Here is the dilemma:

1) If main() is to handle the exceptions from submit1() member function
call, it will have to deal with exceptions from both enrolment_form
(mid-level) and database (low-level.) Since the use of a database is to be
encapsulated from main(), the writer of main() obviously knows little how
to handle such exceptions.


1. Where did submit() get the information of "enrolment"? If it is actually
hard coded and the connection can not be established, then there is nothing
that the program can do about the connection error at all. The user will
have to find out why it is not establishing connection. In this case it has
to propogate up to the UI with a message that there is a connection error
and the user will have to fix it (ooop, disconnected the network cable).

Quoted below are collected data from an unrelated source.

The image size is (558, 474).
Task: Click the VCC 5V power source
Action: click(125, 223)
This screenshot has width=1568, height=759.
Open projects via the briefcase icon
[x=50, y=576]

If submit() got the information of "enrolment" from somewhere else, perhaps
it's a variable, where did it come from? Was it passed into the constructor?
If so, then whatever constructed the class needs to handle the error, and
with this simple 2 class system it had to of been main, so again, main has
to handle the exception.

Same with the user name and age.

Again, the lowest level that can handle the exception and do something about
it should handle it. If it can't it needs to propogate it up into the user
interface and state there is a problem and give the user a chance to fix it
(type in the correct name and age or check the connection or type in the
correct database to connect to, etc...).

With data errors (which these both are) the user is the only one that can
fix it, and so it has to propogate up to the user interface, main or
whatever handles the UI.

With other types of errors (out of disk space, out of memory) then a lower
level system can sometimes handle it (try a smaller file size, delete a temp
file it created, try another disk, try allocating more memory, etc...) and
so it doesn't have to propogate up. But if it does again it goes to the
user interface "out of disk space" "out of memory" etc...

2) If the mid-level enrolment_form class is to catch every lowe-level
exceptions and translate it to one of its own (but higher level in
abstraction) exception types, such as submission_error, encapsulation is
enforced but:

a. The writer of main() will be equally clueless on how exceptions, such
as submission_error shall be handled, since the nature of the exception is
abstracted away (that is, the type information of the original exception,
at least)

b. The implementation of mid-level system, enrolment_form, is complicated
as it is responsible to translate all lower-level exceptions. For the very
least, functions are littered with try-catch blocks, which is ugly IMO.

It can be done though, through snowballing fashion, in which the lower
level exception information is rolled into the translated exception every
time the exception propagates up one abstraction level. The down side of
this solution is it is complicated. It requires exceptions to have more
complex data structure which itself may raise a few terminal exceptions.
Exception types with different conventions can also make this strategy
very difficult, if not at all impossible.

Most of you must have been involved in some large C++ projects dealing
with such problems. I would like to hear what you think, how you deal with
it in your designs, what tools you use to levitate such problem, or just
generally what other options I still have. I would love to find out a
graceful solution to problems of this kind!